-- PROVIDED RECORDS follows --

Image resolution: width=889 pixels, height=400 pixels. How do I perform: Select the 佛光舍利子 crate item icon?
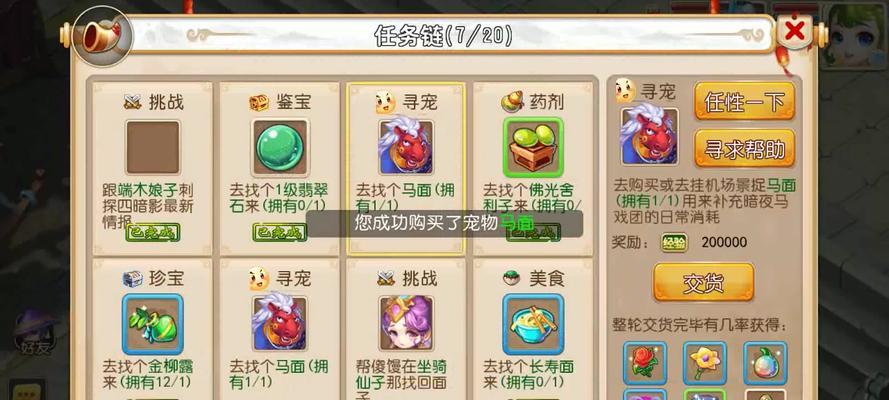(x=533, y=147)
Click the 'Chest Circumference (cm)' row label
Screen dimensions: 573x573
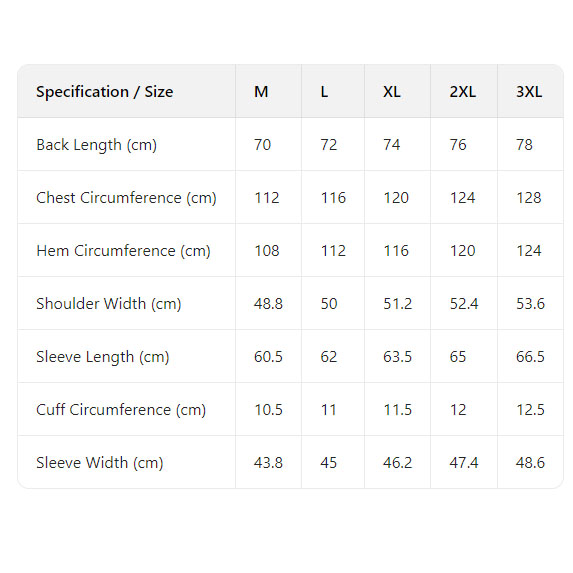click(126, 198)
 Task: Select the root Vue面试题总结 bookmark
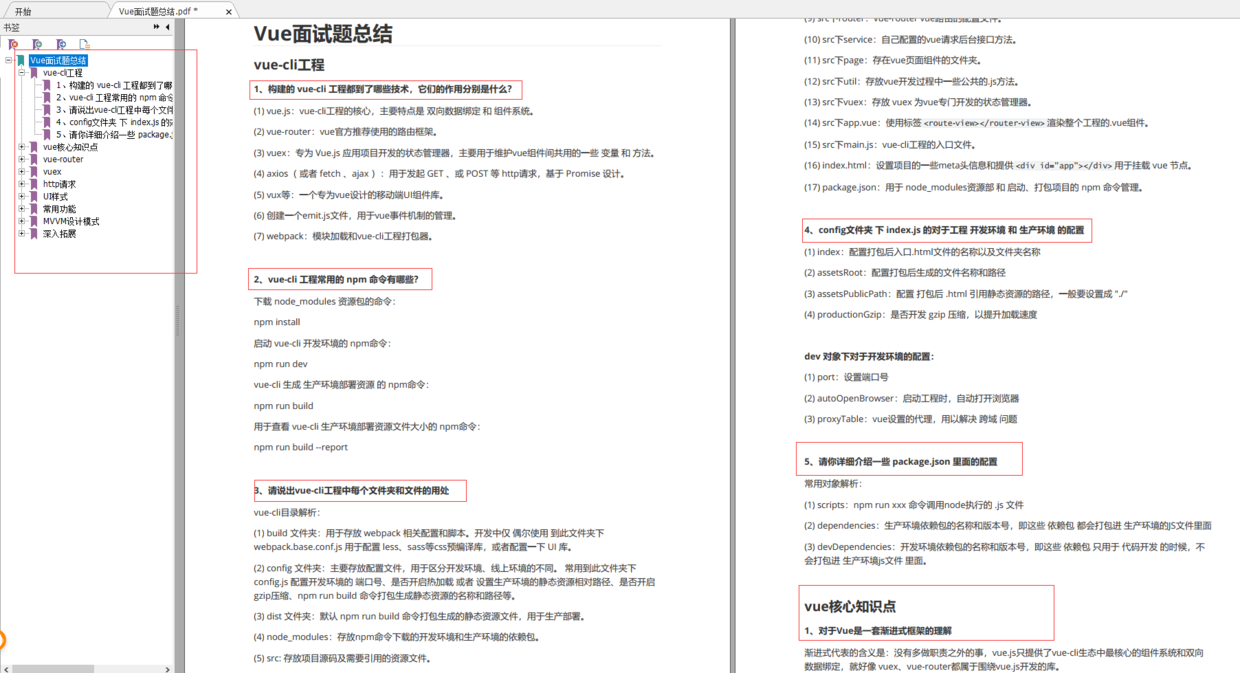(60, 58)
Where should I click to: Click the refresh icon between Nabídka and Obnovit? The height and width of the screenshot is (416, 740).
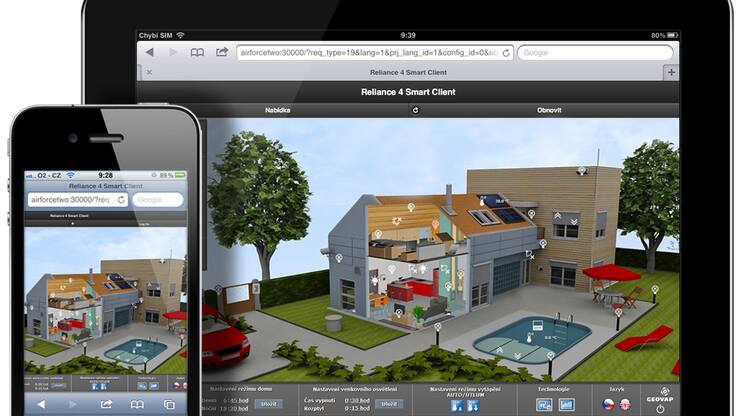point(415,110)
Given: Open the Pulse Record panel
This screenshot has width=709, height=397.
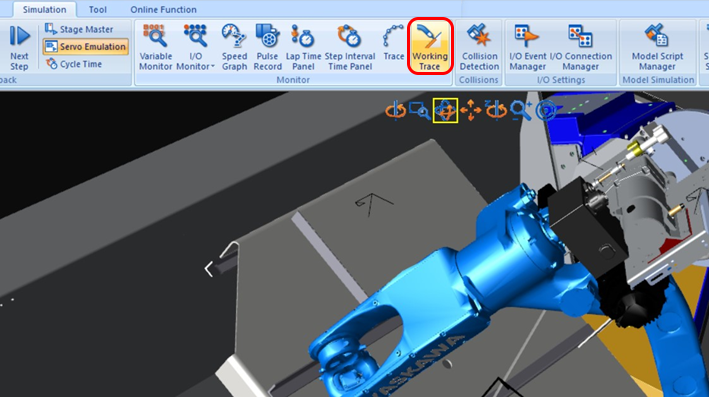Looking at the screenshot, I should point(267,47).
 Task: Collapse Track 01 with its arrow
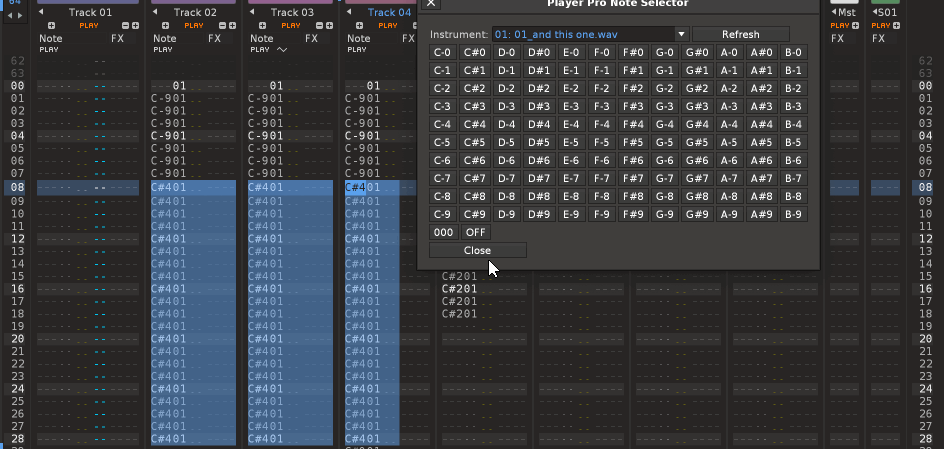click(41, 12)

-- PROVIDED RECORDS concluded --

- REQUIRED WORK
Print every entry above again without changing a word, and omit the pictures.

- ANSWER TO THE EXERCISE
Image resolution: width=889 pixels, height=400 pixels. How do I perform: Select the 佛光舍利子 crate item icon?
(x=533, y=147)
Click the 'Chest Circumference (cm)' row label
Screen dimensions: 573x573
click(126, 198)
 Task: Select the root Vue面试题总结 bookmark
(60, 58)
Where should I click to: Click the refresh icon between Nabídka and Obnovit? The height and width of the screenshot is (416, 740).
point(415,110)
Given: Open the Pulse Record panel
This screenshot has width=709, height=397.
Looking at the screenshot, I should point(267,47).
 Task: Collapse Track 01 with its arrow
click(41, 12)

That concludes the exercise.